In the summer of 1987, an East Los Angeles priest led 200 parishioners on a crusade to the Laguna Hills home of Harold Ezell, western regional commissioner for the U.S. Immigration and Naturalization Service.
In surroundings as foreign to their own living conditions as a distant planet, the demonstrators sang hymns and prayed for 2 hours that they might have a grace period to prevent their families from being divided by deportation. They chose Ezell's home for their demonstration because over the past few years he has come to symbolize--more than any other individual--the hard-line treatment of illegal aliens.
He wasn't there that day. "We were notified ahead of time that they were coming," says Ezell's wife, Lee, "so I left notes in our neighbors' mailboxes about what was going to happen, and then I took him to the mall."
It may have been one of the few times in his life that Harold Ezell deliberately avoided a confrontation.
Ezell probably makes the newspapers more frequently than any other public official in Orange County--almost always negatively. Hardly a month passes that someone isn't trying to get him fired, usually after published quotes similar to his recent charge that the reports of death threats to Central American political refugees being given sanctuary in Southland churches are "part of an orchestrated PR campaign." The outrage after that one was palpable. One of the milder comments came from one church leader who called his remarks "the most insensitive response I could imagine from anyone."

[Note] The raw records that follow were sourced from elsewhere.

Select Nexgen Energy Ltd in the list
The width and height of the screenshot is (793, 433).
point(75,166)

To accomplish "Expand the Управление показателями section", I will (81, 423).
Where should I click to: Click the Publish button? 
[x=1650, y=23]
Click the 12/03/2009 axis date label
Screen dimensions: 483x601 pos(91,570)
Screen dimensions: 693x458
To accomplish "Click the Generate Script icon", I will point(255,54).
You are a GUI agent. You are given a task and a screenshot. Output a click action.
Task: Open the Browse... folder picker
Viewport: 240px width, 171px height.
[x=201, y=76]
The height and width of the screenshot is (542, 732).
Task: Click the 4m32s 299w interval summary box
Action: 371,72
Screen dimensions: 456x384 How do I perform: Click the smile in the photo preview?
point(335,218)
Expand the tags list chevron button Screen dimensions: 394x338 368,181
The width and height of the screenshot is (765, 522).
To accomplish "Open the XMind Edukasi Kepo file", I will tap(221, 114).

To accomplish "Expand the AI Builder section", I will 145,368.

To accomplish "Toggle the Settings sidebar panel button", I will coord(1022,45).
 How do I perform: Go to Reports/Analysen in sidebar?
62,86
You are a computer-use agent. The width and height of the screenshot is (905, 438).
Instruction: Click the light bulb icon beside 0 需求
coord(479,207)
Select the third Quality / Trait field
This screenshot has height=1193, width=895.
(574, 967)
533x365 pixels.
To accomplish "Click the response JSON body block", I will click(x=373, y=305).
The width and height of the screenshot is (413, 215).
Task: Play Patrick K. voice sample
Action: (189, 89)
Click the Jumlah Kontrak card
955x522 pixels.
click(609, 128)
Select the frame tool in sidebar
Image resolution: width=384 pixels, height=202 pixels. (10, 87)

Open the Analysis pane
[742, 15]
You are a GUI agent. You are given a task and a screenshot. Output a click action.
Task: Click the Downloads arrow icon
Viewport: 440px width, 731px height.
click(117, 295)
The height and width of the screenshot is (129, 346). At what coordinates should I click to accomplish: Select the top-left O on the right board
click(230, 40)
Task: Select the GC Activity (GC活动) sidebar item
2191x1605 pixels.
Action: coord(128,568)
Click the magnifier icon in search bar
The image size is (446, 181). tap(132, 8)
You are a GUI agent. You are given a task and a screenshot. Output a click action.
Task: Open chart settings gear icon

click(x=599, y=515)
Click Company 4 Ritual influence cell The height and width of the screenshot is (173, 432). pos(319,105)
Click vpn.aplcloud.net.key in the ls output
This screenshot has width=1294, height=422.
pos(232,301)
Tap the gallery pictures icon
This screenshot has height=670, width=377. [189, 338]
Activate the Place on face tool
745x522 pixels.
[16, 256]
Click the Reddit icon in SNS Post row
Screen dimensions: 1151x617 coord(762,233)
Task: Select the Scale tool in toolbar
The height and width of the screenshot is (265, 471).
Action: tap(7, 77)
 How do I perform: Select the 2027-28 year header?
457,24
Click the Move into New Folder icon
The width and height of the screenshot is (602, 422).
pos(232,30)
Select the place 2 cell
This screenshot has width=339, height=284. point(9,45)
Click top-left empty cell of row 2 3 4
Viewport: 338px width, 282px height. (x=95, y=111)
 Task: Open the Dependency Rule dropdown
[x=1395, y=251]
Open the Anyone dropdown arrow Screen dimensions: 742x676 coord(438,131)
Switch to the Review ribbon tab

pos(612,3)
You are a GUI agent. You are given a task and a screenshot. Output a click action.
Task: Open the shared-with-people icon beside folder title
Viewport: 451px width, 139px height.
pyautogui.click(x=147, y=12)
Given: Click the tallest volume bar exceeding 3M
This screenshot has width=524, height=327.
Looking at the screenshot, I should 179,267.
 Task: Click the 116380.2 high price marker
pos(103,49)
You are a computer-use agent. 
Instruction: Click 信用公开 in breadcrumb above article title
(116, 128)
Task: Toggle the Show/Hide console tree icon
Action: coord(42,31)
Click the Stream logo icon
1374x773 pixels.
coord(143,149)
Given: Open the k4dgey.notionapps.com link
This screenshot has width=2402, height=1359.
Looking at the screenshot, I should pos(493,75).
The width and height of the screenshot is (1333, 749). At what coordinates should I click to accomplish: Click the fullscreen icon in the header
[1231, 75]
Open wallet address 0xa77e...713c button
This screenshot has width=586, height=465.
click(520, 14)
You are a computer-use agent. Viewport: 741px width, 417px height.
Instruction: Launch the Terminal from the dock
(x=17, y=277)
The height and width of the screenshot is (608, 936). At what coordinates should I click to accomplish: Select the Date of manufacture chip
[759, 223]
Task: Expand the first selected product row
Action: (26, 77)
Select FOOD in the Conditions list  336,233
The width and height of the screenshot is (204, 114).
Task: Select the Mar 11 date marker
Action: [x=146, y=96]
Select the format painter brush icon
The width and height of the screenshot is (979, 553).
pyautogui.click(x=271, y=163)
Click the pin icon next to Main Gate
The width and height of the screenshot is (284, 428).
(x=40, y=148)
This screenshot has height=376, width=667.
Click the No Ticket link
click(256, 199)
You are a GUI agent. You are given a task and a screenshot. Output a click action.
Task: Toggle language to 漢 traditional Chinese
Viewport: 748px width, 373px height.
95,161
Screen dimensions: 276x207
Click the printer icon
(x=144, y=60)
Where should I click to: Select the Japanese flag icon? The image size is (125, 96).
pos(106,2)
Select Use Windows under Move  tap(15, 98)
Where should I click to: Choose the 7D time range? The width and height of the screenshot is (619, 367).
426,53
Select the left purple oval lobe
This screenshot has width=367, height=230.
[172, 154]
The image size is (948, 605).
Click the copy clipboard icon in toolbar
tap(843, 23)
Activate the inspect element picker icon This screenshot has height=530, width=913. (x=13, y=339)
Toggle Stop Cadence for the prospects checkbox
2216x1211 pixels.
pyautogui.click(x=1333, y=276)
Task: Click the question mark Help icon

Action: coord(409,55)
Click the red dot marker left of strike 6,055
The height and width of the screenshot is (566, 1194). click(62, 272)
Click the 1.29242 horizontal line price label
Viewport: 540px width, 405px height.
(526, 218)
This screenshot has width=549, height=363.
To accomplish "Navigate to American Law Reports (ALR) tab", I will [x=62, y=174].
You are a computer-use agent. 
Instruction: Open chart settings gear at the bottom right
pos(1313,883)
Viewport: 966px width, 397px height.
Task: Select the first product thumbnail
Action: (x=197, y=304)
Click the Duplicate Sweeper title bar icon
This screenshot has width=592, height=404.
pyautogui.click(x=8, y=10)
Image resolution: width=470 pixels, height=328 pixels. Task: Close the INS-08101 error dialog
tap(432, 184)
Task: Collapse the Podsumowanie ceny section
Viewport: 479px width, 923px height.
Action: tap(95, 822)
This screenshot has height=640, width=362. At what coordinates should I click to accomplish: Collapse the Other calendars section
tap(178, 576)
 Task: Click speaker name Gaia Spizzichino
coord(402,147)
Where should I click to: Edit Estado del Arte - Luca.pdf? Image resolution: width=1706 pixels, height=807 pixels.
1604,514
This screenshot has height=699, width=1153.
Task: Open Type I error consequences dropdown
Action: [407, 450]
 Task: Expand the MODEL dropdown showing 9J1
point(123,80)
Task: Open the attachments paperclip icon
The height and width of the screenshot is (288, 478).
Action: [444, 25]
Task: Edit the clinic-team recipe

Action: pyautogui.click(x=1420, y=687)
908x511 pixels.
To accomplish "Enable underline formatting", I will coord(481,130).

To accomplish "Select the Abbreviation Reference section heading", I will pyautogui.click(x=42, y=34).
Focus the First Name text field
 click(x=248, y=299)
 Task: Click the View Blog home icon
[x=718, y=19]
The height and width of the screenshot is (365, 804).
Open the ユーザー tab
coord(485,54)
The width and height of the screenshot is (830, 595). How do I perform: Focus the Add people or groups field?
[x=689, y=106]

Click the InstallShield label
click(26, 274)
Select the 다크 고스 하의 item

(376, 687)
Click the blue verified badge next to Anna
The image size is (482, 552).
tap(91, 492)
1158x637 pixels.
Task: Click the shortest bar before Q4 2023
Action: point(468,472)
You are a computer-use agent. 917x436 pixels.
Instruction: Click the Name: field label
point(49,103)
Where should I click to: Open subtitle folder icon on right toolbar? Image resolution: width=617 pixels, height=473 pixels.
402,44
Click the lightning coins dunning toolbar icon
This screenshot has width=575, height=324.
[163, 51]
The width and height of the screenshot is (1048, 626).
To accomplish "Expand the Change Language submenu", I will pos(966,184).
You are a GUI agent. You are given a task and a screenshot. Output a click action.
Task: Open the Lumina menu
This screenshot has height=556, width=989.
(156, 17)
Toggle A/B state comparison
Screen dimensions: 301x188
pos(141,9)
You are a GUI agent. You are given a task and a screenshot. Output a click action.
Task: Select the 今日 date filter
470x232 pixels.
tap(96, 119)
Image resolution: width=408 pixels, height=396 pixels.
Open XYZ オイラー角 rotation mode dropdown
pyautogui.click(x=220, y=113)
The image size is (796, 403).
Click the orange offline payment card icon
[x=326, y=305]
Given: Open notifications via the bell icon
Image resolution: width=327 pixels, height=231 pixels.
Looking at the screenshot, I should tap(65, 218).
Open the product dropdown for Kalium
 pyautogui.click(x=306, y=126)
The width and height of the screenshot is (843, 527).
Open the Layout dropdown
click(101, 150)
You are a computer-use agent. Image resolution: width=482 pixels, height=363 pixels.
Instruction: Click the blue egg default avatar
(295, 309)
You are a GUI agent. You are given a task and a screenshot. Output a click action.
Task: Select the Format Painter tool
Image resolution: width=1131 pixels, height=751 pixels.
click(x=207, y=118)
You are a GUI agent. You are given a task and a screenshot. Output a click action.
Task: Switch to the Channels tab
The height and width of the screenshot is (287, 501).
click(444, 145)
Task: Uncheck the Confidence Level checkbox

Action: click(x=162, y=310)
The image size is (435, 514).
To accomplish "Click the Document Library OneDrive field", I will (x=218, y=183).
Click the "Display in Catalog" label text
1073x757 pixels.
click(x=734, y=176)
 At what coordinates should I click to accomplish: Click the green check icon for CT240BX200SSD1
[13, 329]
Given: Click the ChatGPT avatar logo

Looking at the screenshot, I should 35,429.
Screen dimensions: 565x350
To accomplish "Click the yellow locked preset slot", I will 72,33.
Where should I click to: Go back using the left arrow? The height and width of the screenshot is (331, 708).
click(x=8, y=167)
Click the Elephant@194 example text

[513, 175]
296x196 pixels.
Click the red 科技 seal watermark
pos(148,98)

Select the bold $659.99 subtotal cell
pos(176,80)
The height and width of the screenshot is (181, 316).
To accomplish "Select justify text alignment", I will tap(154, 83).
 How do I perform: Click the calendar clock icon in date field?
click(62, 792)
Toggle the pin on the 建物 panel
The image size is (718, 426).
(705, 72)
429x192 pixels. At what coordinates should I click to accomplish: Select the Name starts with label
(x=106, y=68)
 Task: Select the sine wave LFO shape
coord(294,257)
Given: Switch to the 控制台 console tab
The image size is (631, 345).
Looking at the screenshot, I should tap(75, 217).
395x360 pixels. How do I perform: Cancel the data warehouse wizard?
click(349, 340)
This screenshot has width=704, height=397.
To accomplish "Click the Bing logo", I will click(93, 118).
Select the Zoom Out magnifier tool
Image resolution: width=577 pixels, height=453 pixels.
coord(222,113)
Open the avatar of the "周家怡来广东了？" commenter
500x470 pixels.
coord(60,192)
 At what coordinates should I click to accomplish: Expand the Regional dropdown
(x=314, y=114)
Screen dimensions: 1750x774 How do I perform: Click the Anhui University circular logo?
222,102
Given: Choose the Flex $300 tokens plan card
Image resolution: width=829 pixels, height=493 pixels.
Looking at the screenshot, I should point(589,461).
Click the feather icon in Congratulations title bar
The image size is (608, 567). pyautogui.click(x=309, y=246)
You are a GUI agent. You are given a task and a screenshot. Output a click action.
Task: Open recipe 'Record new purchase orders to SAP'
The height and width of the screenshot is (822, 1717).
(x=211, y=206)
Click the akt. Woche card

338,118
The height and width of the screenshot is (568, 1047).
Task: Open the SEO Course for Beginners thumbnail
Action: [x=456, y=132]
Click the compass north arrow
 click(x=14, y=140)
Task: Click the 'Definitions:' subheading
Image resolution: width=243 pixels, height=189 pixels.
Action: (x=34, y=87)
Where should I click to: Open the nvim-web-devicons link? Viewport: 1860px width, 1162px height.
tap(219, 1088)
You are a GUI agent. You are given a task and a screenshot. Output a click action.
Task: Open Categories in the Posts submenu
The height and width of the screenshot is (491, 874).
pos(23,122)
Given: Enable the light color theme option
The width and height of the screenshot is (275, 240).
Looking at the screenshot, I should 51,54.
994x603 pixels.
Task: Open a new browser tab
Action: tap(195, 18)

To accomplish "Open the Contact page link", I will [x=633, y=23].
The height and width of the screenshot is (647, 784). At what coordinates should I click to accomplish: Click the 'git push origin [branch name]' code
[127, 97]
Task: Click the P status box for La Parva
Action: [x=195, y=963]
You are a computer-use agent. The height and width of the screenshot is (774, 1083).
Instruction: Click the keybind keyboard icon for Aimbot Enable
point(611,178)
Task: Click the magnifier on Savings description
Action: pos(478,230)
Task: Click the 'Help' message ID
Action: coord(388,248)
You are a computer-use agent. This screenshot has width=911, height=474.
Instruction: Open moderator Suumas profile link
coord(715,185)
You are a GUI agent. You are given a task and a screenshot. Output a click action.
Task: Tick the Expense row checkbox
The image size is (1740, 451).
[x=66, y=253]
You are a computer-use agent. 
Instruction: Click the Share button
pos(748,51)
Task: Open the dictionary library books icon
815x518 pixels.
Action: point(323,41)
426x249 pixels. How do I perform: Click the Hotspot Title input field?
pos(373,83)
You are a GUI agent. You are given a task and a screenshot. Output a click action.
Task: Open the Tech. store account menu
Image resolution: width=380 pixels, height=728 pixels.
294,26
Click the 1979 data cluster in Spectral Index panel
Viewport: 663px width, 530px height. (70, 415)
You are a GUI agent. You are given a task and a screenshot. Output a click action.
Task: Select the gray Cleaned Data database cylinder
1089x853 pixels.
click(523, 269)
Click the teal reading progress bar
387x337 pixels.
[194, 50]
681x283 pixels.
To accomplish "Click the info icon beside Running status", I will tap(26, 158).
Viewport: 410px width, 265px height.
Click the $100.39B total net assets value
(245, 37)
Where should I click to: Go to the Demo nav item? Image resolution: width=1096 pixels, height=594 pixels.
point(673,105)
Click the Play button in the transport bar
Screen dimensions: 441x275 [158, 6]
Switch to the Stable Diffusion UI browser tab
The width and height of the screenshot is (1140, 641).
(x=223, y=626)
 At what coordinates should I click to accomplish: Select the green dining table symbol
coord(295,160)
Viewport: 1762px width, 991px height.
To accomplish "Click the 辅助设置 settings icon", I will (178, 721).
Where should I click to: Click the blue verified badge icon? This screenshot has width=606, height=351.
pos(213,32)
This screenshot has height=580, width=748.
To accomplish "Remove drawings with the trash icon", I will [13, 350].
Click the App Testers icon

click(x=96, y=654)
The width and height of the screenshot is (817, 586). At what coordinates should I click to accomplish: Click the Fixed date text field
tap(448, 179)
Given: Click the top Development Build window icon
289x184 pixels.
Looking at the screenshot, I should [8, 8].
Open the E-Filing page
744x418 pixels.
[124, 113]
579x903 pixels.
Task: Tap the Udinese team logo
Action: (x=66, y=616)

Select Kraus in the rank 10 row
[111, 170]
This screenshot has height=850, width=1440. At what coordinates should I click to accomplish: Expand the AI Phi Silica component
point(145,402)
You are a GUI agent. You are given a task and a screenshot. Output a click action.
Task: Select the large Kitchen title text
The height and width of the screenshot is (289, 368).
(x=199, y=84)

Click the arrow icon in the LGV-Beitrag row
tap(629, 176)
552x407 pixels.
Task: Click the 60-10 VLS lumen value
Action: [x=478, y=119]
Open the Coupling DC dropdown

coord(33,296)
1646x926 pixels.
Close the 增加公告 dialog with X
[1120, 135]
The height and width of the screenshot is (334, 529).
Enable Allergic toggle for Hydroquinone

Admittedly, hostility goes with Ezell's job territory, but he also manages to help it along, often quite creatively. He can't do anything about the fact that he was the first political appointee in this job in two decades or that he came to it after 11 years as an executive of Wienerschnitzel International, both looked on by his opponents with derision as qualifications for the job he now holds. But his working style of meeting controversy frontally--and often with painful candor--is both disarming and distressing, enough so that his boss in Washington admitted that he found some of Ezell's public statements "too strong" and accordingly directed him to "show better care in choosing his words."
But that's like telling Tommy Lasorda to play it cool. One of Ezell's more fascinating--and frequently infuriating--attributes is that he's almost impossible to pigeonhole. One week he is conducting busloads of Kiwanians on tours of the border area and preaching hard-line enforcement, and the next week he's out putting on shows to get aliens to sign up for amnesty. He's a constantly moving target, but unlike many public officials who have to deal with a frequently hostile image, he never ducks a confrontation, is never hard to find, and never avoids expressing an opinion.
"It sets my teeth on edge," he said, "whenever I hear a public official say, 'No comment.' "
He showed up at an Irvine restaurant with his warm and attractive wife en route to a ceremony at the Crystal Cathedral at which Religious Heritage of America would honor the Ezells with its California Community Award for "demonstrating the highest ideals of America's religious heritage."
He doesn't fit the hard-liner image very snugly. He's chunky with a generous head of curly hair, an almost cherubic face, rimless eyeglasses and a manner of speaking that vacillates between diffidence, passion and humor, all coated with a heavy layer of self-assurance.
We talked a few days after Ezell was in the headlines once again because one of his agents had gone into a Catholic church in Orange during Mass to capture two illegal aliens.
Ezell sighed. "My agent was Hispanic and Catholic. He was also very young. He had his hands on both of them when they hit the door of the church. He followed them inside and asked them to step outside with him when they said they had no papers. It was all over in less than 60 seconds, and he still insists that no Mass was going on. I was at a staff meeting, and I knew as soon as I got the call it was going to hit the fan.
"This hasn't happened before, and I don't expect it to happen again. The inexperience on the part of the agent contributed to it, but it also made me realize that I needed specific guidelines for every situation. And that will be done."
(The guidelines--including tough restrictions on entering churches--were announced earlier this week.)